BEGIN

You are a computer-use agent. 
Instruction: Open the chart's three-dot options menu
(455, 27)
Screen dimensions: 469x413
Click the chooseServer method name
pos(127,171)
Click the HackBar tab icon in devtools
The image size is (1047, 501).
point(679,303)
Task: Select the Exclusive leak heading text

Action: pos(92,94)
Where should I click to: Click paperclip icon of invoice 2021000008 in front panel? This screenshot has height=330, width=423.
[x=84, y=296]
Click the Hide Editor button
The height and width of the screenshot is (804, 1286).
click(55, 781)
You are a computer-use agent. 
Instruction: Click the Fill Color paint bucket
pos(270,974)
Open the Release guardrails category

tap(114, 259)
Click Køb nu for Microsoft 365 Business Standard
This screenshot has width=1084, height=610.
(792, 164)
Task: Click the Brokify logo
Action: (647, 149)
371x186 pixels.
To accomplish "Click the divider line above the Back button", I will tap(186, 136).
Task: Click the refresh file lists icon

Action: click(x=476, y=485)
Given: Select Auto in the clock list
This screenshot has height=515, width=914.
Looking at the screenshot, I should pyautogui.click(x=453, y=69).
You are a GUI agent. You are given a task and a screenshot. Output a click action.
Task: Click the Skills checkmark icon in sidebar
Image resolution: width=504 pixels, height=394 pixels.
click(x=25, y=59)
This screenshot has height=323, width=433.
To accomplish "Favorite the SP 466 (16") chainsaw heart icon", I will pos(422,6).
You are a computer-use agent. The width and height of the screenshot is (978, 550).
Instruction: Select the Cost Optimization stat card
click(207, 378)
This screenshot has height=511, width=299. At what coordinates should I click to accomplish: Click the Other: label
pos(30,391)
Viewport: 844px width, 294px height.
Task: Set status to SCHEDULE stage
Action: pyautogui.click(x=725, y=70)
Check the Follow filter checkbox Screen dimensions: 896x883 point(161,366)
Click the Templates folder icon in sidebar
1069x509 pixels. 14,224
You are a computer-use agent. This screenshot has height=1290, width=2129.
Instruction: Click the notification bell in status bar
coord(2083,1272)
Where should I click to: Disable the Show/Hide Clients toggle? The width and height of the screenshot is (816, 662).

END

**What the task asks:** Give only the number of lines in the entries above that contain the word "dimensions".

**Solution to this exercise:** 2